Зеленый омут — страница 66 из 81

– Живи в обители, сколько потребуется, пока не исполнишь предназначенное. Воспринимай в своем сердце свет Божественной любви, дабы освещать им дольний мир. «Свет мирянам – иноки, свет инокам – Ангелы». Это славная участь! – наставлял юного Пахомия рассудительный игумен[58] Савва, который заменил ему отца. – Не сетуй на свою долю, ибо за исполненное служение тебе воздастся!

Пахомий поверил сразу и безоговорочно. Ни разу за все эти бесконечные годы ему не пришло в голову усомниться или что-то изменить. Он ждал . Он высох и поседел, стал святее и мудрее самого Саввы, давно отошедшего в мир иной, потерял счет времени, а то, что ему надлежало исполнить, все не происходило и не происходило.

Раньше, отроком, а потом молодым послушником, Пахомий частенько задумывался о «посланце», который должен прийти к нему по велению Божьему, как он сам считал, или во исполнение Великого Плана, как однажды сказал ему покойный игумен. Потом его любопытство несколько притупилось, а потом и вовсе растаяло в однообразном течении похожих один на другой дней.

Он просыпался, творил молитву, выполнял свой христианский долг по отношению к страждущим, благословлял и наставлял, исцелял и давал успокоение мечущимся душам. В келью к нему никто по своей воле войти не смел. Братья-монахи давно привыкли к этому неписаному правилу, а мирян и близко к жилью святого Старца не допускали.

Вечерами Пахомий выходил на самый высокий монастырский холм, поросший старыми березами, и подолгу любовался широким зеленовато-розовым закатом. Над медленно темнеющим горизонтом всходила первая крупная блестящая звезда, переливалась алмазной каплей на бархате небес. Старец смотрел на нее слезящимися от напряжения глазами и все чаще вспоминал свое пострижение и произносимые при этом «тайносовершительные слова»:

– Брат наш Пахомий постригает волосы головы своей в знак отречения от мира и всего, что в мире, и во отвержение своей воли…

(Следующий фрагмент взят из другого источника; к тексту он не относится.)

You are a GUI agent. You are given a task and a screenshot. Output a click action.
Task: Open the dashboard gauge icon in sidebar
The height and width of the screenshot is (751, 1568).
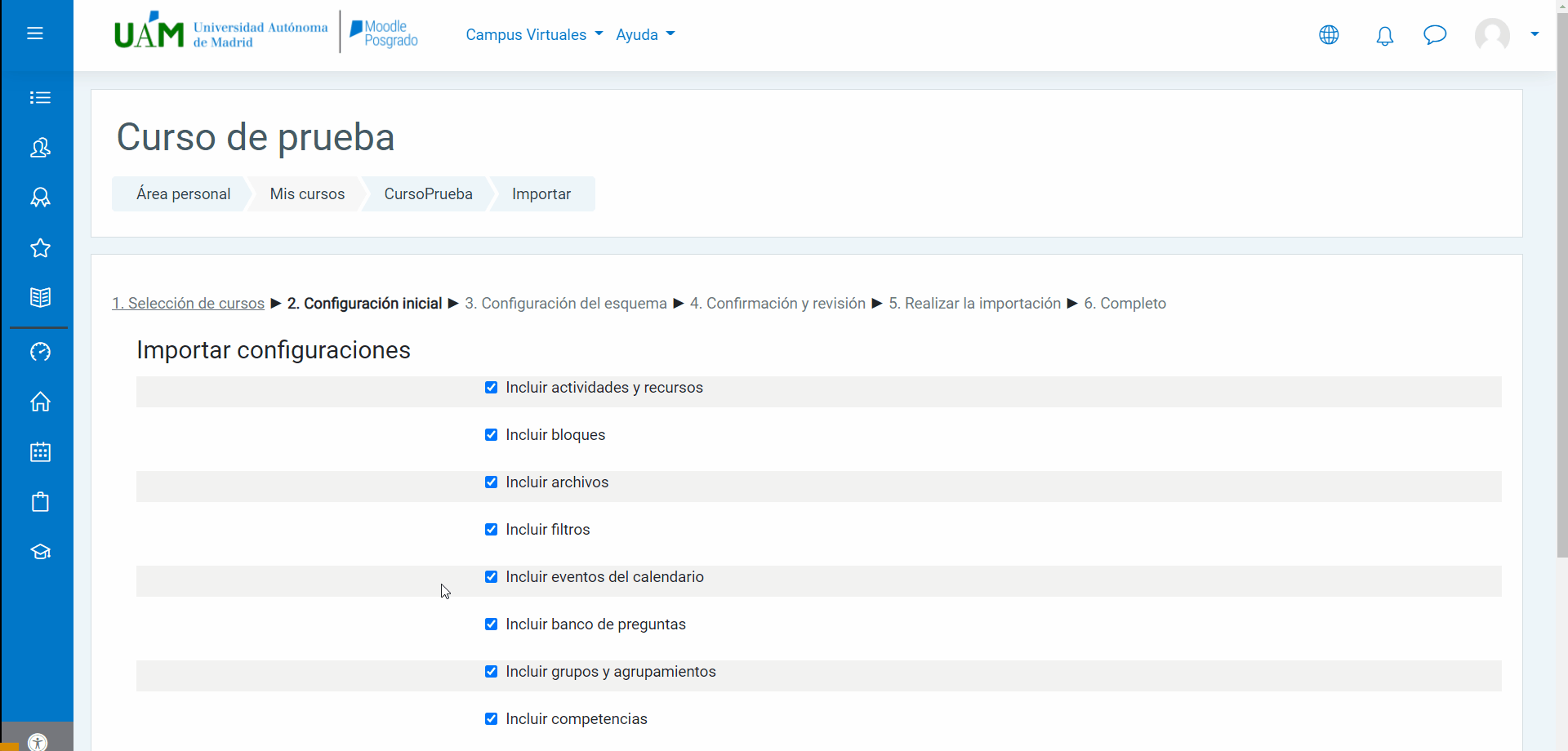tap(40, 352)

Это было лукавство, которое он так и не смог отмолить и теперь считал себя в глубине души величайшим обманщиком, ибо солгал во время исполнения священнодействия. Он не отрекся от мира, потому что должен был исполнить нечто давным-давно обещанное, и этот долг никогда не давал ему возможности почувствовать себя совершенно, лучезарно свободным, легким и невесомым, как ангельское перышко.

Пахомий примирился и с этим, придя после мучительных раздумий к решению, что человек обретает свободу, когда творит волю Божию. Старец так и считал все это время, пока не подошел к пределу земной жизни. Даже самая долгая и праведная жизнь когда-нибудь кончается. Пахомий начал ощущать ранее неизведанную немощь и слабость в теле, странные, все чаще повторяющиеся головокружения, потемнение в глазах и дурноту. Его тело, некогда сильное, крепкое и выносливое, отслужило свой срок и стало тяготить владельца. А «посланца» все не было…

Старец плохо спал ночами, все чаще замирая от сознания того, что предназначение может быть им не исполнено. То, что это произойдет не по злому умыслу, а по вполне естественной причине, его не успокаивало. Он все больше и больше волновался, терял покой и приобретенное годами молитв и размеренной жизни в обители, умиротворение души. Он беспокоился. Состояние было таким непривычным и неприятным, что Пахомий осунулся, пожелтел, потерял аппетит. Он все реже выходил из кельи, разве только к роднику, набрать чистой воды для питья; перестал допускать к себе сначала мирян, а потом и братьев-иноков. Новое название – монах – ему не пришлось по душе, и он продолжал пользоваться старым, как и многие другие в обители.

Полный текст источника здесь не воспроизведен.